2.2 不同质量浓度PEG-6000处理对猪苓菌丝中多糖质量分数的影响

不同质量浓度PEG-6000处理对液体培养猪苓菌丝中多糖质量分数的影响较大，如图4所示。猪苓菌丝中多糖质量分数随PEG-6000质量浓度升高呈先升高后降低的趋势。当PEG-6000质量浓度≤100 g/L时，多糖质量分数呈上升趋势。当PEG-6000质量浓度为100 g/L时，多糖质量分数最高，较对照组显著增加1.06倍。当PEG-6000质量浓度>100 g/L时，多糖质量分数呈下降趋势，但在试验范围内均高于对照组。当PEG-6000质量浓度为150 g/L和200 g/L时，多糖质量分数分别较对照组显著增加57.61%和 22.73%。当PEG-6000质量浓度为250 g/L时，多糖质量分数与对照组差异显著。适度干旱胁迫能够提高液体培养猪苓菌丝中多糖的质量分数。

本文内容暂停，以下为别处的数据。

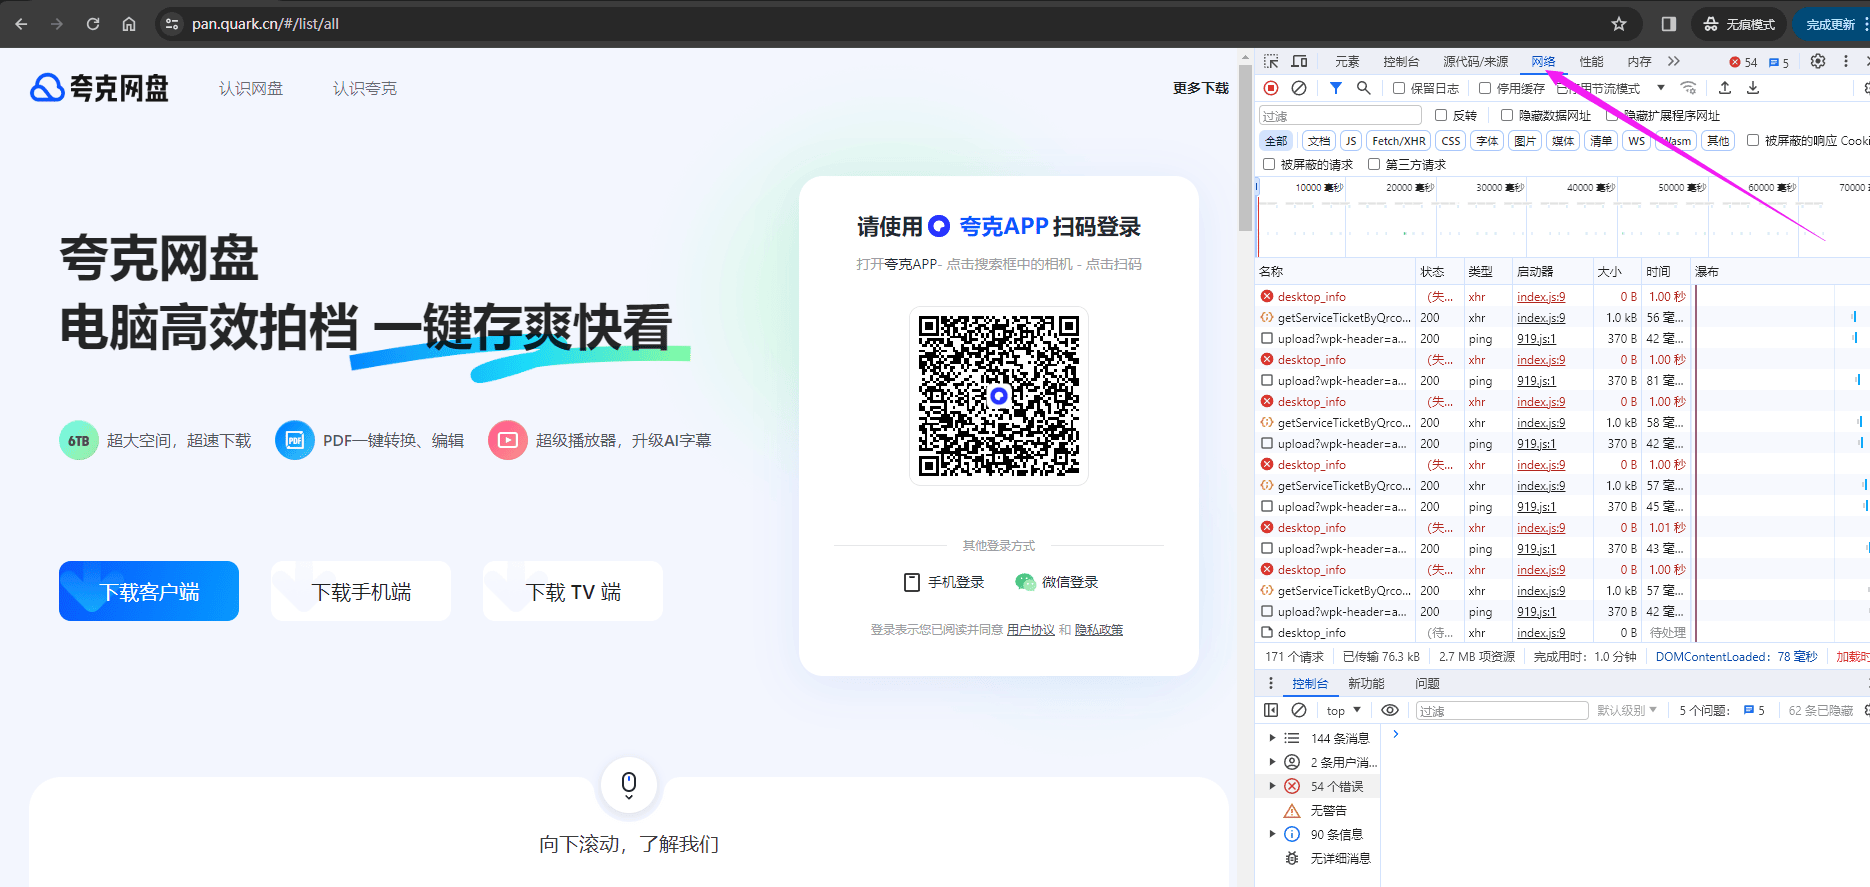1870x887 pixels.
Task: Open the console top context dropdown
Action: pos(1343,711)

图4 不同干旱胁迫条件下猪苓菌丝中多糖质量分数Fig.4 Polysaccharide mass fraction of P.umbellatus mycelium under different drought stresses

2.3 不同质量浓度PEG-6000处理对猪苓菌丝中多糖合成相关酶活性的影响

2.3.1 己糖激酶(HK)活性 不同质量浓度PEG-6000处理对液体培养猪苓菌丝中HK活性的影响较大，如图5-A所示。不同质量浓度PEG-6000处理下，猪苓菌丝中HK活性与多糖质量分数变化趋势一致，呈先升高后降低的趋势。当PEG-6000质量浓度为50 g/L时，猪苓菌丝中HK活性升高，与对照组无显著差异。当PEG-6000质量浓度为100 g/L时，HK活性较对照组显著升高27.88%。当PEG-6000质量浓度>100 g/L时，HK活性呈下降趋势。当PEG-6000质量浓度为150 g/L时，HK活性较对照组升高 5.30%，二者差异不显著。当PEG-6000质量浓度为200 g/L和250 g/L时，HK活性分别较对照组显著降低15.58%和29.75%。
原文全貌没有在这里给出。